The first half of the book focuses on Tamar Geller's history. Tamar grew up with abusive/neglectful parents. She witnessed her parents abusing her dog when she was 12. She joined the Israeli Army and also witnessed animal abuse there. Then one day, she watched wolves playing in the wild. She realized that they didn't teach each other by bullying and intimidation. The older wolves trained the younger ones using playful games. She decided that she wanted to work with dogs, and opened a doggy day-care center.
The second half focuses on Tamar's training techniques. She states that dogs have seven needs: sense of security, companionship, understanding the hierarchy, surprises/excitement, food and exercise, mental stimulation, and love and connection. Then she spends several chapters teaching various standard training commands.

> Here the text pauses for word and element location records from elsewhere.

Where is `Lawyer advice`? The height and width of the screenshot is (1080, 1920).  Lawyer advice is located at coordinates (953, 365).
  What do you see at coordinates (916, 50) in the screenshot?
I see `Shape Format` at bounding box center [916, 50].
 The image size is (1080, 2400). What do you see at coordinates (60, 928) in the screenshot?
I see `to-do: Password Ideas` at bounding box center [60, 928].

This book was very easy to read. I have read some training books in the past that put me to sleep. I really enjoyed the way she described the techniques, and why it is important to be PATIENT when working with dogs. That is definitely the most frustrating part of my jobs. It's rarely the dogs, it's usually the owners!
At the end of the book, she has a small chapter on Puppy Mills and the horrors that go on there. One of my dogs was a puppy-mill throw away, and he is scared of everything and everybody. I have seen first-hand what the effects of these doggy concentration camps can do. Do not EVER buy a dog from a pet store. It has probably come from one of these death traps. Please, please, please check your local shelter first. I can almost guarantee you will find your new best friend there. And if you come to Alabama, I'll even train him for you!
Don't breed or buy while shelter pets die!